What follows is a grounded conversation about what it really means to lead with values in a “stay positive” industry, and why healing, in Brenda’s words, isn’t neutral.


What “silence” looks like in wellness

When Brenda talks about silence, she’s not referring to taking a break from posting or choosing privacy.

She means radio silence in the face of very real events affecting real people.

At the beginning of 2026, she describes living in the United States amid escalating human rights concerns, particularly within immigrant communities. And yet, in many personal development and wellness spaces, you’d never know it.

Many brands continue as if nothing is happening.

And Brenda raises a hard question:

How can someone claim they’re doing empowerment or liberation work while ignoring the lived reality of the people they serve?


Why Brenda stopped editing herself

Brenda didn’t “decide” to become outspoken as a strategy.

It was more personal than that.

She explains that her lived experience was always present in her life, but not reflected in the coaching rooms she entered. Early in her career, she often found herself as the only person of colour in training spaces.

Over time, it became clearer that what she was navigating simply wasn’t touching many of the people around her.

So speaking up wasn’t about performing activism. It was about bringing her full humanity into her work, because without that, she’d be holding it in.

And when you’re supporting women through emotional eating, stress eating, body image, and self-trust, you can’t do that well while ignoring the forces shaping stress, fear, and safety in the first place.


What happens when you speak up: the real risks

There’s a cost to being visible with your values, and Brenda doesn’t sugar-coat it.

She has a family. A daughter. Financial responsibilities.

So yes, she’s felt the fear of what speaking out might do to revenue, audience growth, and opportunities.

And she’s also seen that some people will step away because they “didn’t sign up for this”.

But the trade-off is powerful:

  • Some people fall off.
  • Others come closer.
  • The connection deepens.
  • The work becomes cleaner, clearer, and more aligned.

Brenda’s approach now is simple and steady: this is how I want to do business, and she’ll figure the rest out.


Rebranding as liberation (not just aesthetics)

This part of the conversation is a favourite, because Brenda reframes rebranding as something much deeper than visuals.

She describes her old brand like an outfit she no longer wanted to wear.

Not because it was wrong, but because she had outgrown it.

Over the years, she deepened her practice through advanced feminist coaching, subconscious work, integrative coaching, nervous system and somatic tools. Her audience evolved too.

So the brand needed to reflect the current version of her work.

**Data excerpt**.

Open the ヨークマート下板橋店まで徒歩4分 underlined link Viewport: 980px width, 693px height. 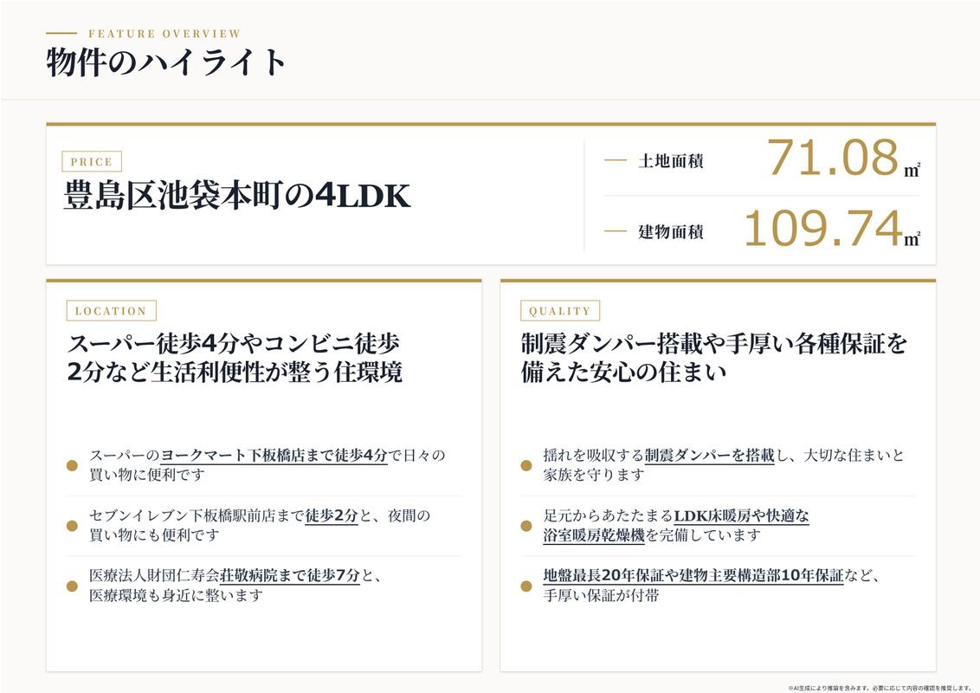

**Written problem**. Print the passage about Brenda and values in wellness word for word, starting at "She has a family." and ending at "the rest out.".

**Output**.
She has a family. A daughter. Financial responsibilities.

So yes, she’s felt the fear of what speaking out might do to revenue, audience growth, and opportunities.

And she’s also seen that some people will step away because they “didn’t sign up for this”.

But the trade-off is powerful:

  • Some people fall off.
  • Others come closer.
  • The connection deepens.
  • The work becomes cleaner, clearer, and more aligned.

Brenda’s approach now is simple and steady: this is how I want to do business, and she’ll figure the rest out.